** What the exercise asks **
Print each record below word for word.

** Given information **
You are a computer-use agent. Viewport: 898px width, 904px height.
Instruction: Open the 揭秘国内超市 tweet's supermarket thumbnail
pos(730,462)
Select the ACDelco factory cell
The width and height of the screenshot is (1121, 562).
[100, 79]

** Exercise output **
You are a computer-use agent. Viewport: 898px width, 904px height.
Instruction: Open the 揭秘国内超市 tweet's supermarket thumbnail
pos(730,462)
Select the ACDelco factory cell
The width and height of the screenshot is (1121, 562).
[100, 79]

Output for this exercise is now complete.